Purpose: Recently many studies show early exposure during childhood growth to endotoxin (lipopolysaccharides, LPS) and/or early exposure to allergens exhibit important role in development of allergy including bronchial asthma. The aim of this study was to evaluate the role of endotoxin and allergen exposure in early life via the airways in the pathogenesis of allergic airways inflammation and airway hyperresposiveness (AHR) in mouse model of asthma. Methods: Less than one week-old Balb/c mice was used. Groups of mice were received either a single intranasal instillation of sterile physiologic saline, 1% ovalbumin (OVA), LPS or $1.0{\mu}g$ LPS in 1% OVA. On 35th day, these animals were sensitized with 1% OVA for 10 consecutive days via the airways. Animals were challenged with ovalbumin for 3 days on 55th days, and airway inflammation, hyperresponsiveness, and cytokine expression were assessed. Measurements of airway function were obtained in unrestrained animals, using whole-body plethysmography. Airway responsiveness was expressed in terms of % enhanced pause (Penh) increase from baseline to aerosolized methacholine. Lung eosinophilia, serum OVA-IgE and bronchoalveolar lavage (BAL) fluid cytokine levels were also assessed. ANOVA was used to determine the levels of difference between all groups. Comparisons for all pairs were performed by Tukey-Kramer honest significant difference test; $P$ values for significance were set to 0.05. Results: Sensitized and challenged mice with OVA showed significant airway eosinophilia and heightened responsiveness to methacholine.
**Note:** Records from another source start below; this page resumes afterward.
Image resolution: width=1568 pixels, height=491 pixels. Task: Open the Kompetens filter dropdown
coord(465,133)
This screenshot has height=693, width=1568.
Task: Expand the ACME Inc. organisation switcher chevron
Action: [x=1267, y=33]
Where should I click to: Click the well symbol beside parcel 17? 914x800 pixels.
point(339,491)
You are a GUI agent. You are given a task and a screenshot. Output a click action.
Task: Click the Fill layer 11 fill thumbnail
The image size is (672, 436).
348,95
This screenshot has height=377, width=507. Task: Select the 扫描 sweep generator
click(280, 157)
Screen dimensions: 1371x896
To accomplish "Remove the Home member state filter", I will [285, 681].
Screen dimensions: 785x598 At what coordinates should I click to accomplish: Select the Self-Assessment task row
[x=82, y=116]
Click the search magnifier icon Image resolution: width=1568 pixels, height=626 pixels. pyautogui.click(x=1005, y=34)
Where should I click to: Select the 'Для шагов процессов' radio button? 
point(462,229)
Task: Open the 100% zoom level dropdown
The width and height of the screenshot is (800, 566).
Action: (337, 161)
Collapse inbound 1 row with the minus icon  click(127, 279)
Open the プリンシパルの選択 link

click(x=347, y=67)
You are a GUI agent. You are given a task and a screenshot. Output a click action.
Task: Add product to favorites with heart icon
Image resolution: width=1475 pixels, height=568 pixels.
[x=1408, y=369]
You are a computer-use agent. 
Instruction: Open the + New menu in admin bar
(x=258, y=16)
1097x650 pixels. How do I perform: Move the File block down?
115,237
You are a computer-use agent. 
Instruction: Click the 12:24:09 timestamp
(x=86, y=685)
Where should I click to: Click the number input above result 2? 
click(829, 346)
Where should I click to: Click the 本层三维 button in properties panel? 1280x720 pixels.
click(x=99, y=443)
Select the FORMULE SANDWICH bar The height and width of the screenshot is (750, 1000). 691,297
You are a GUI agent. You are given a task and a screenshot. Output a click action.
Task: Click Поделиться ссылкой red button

Early life exposure of OVA and/or LPS via the airway prevented both development of AHR as well as bronchoalveolar lavage fluid eosinophilia. Exposure with OVA or LPS also resulted in suppression of interleukin (IL)-4, 5 production in BAL fluid and OVA specific IgE in blood. Conclusion: These results indicate that antigen and/or LPS exposure in the early life results in inhibition of allergic responses to OVA in this mouse model of astham. Our data show that early life exposure with OVA and/or LPS may have a protective role in the development of allergic airway inflammation and development of allergen-induced airway responses in mouse model of asthma.